The last response in the series was hers, and her tone had clearly changed from one of harsh antagonism to friendly camaraderie (one of the things I wrote on my "what is working about HealthMonth" list, incidentally).
Oh, yay! And again, I am very sorry that I read your comment so totally wrong. Maybe one of my rules for next month ought to be “always get a second opinion from a level-headed individual before dusting off the flamethrower”. I’m a big fan of the pitiful and feeble attempt method, and I’ve had kind of the same experience. The P&FA method has helped me keep habits, plus it’s helped me keep in touch with a self-image as a person who does the thing, whether that thing is exercise or cooking or playing an instrument. I used to play a little game of thinking of old saws that contradict each other. My favorite: “Half a loaf is better than none” vs “Anything worth doing is worth doing well.” I’m a half-a-loaf girl, for sure.

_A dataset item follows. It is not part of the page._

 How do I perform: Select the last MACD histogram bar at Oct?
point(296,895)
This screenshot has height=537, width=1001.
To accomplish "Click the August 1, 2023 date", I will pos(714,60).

So, what? I remember many times in my life when I have felt that same sense of shame and disappointment when I thought I had let someone down, or been misunderstood. In those times, with my earliest religious teachings still in the forefront, I turned on the tapes reminding me that what I wanted was of no consequence, or worse, what I wanted was the wrong thing. That I shouldn't feel anything negative, and since I did, it was time to beat myself up soundly. That I was failing somehow.

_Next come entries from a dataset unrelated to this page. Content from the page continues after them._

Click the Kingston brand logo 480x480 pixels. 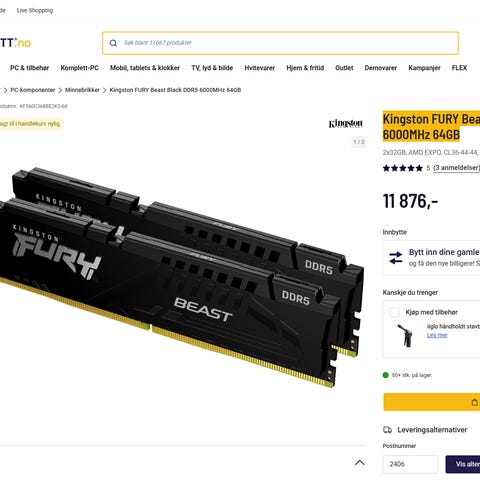pos(346,124)
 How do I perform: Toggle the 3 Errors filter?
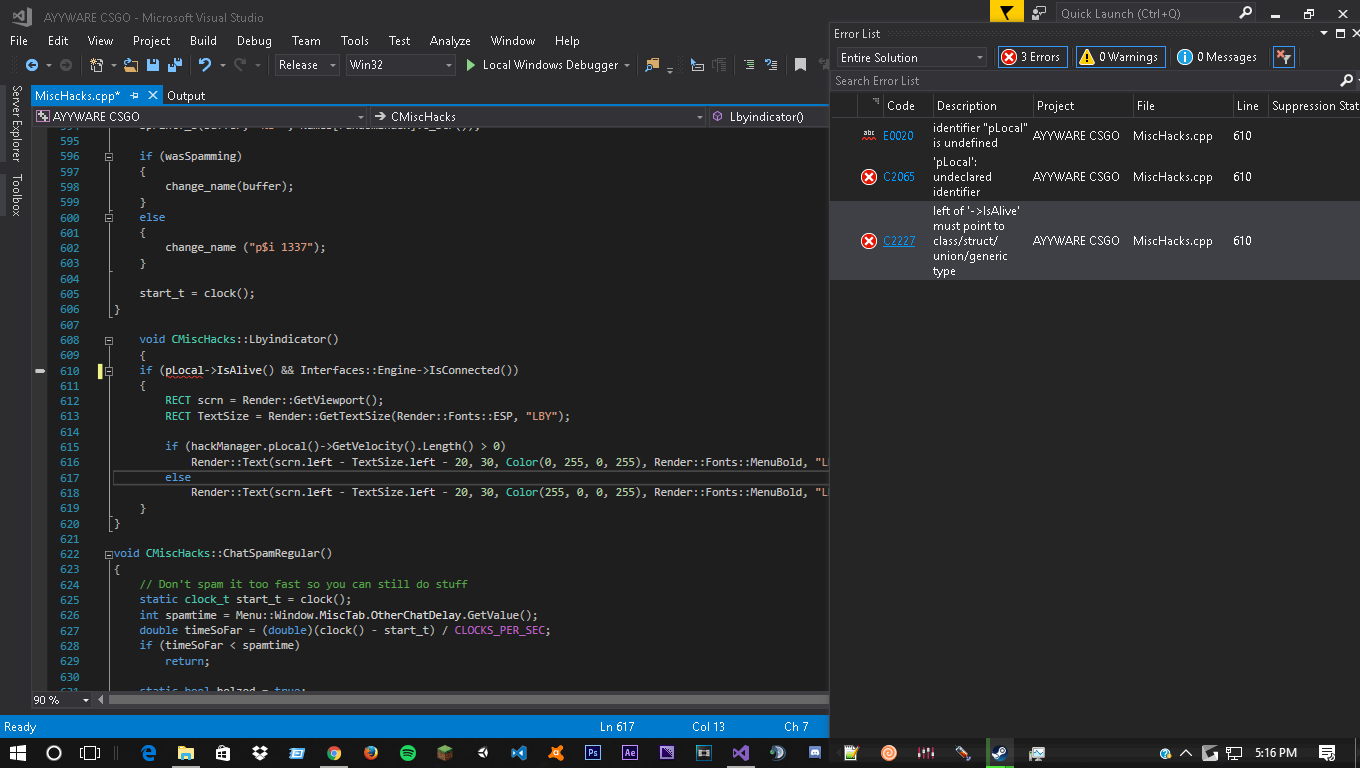pos(1032,57)
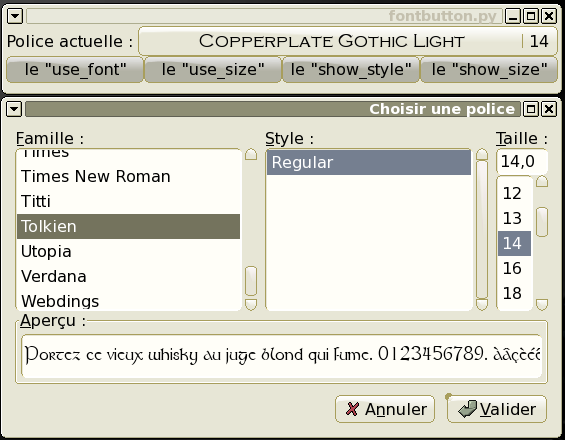The image size is (565, 440).
Task: Toggle the "show_style" button
Action: (x=351, y=69)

The experience of asking myself questions and finding my internal state changing was powerful for me. I knew I was saying what I wanted to say, and even when she responded with another attack, I knew my original response had been just right. What a contrast to my "religious" thinking which rendered me pretty much useless to actually solve the problem.
Without the constant pressure of those early teachings pounding me against the rocks, I was able to use a resource that transformed my experience, both my internal state and my ability to respond to her.
WWG. What is working? What am I grateful for? What do I want? Of the many answers to those questions in different situations, there is one answer that applies to all three questions: WWG.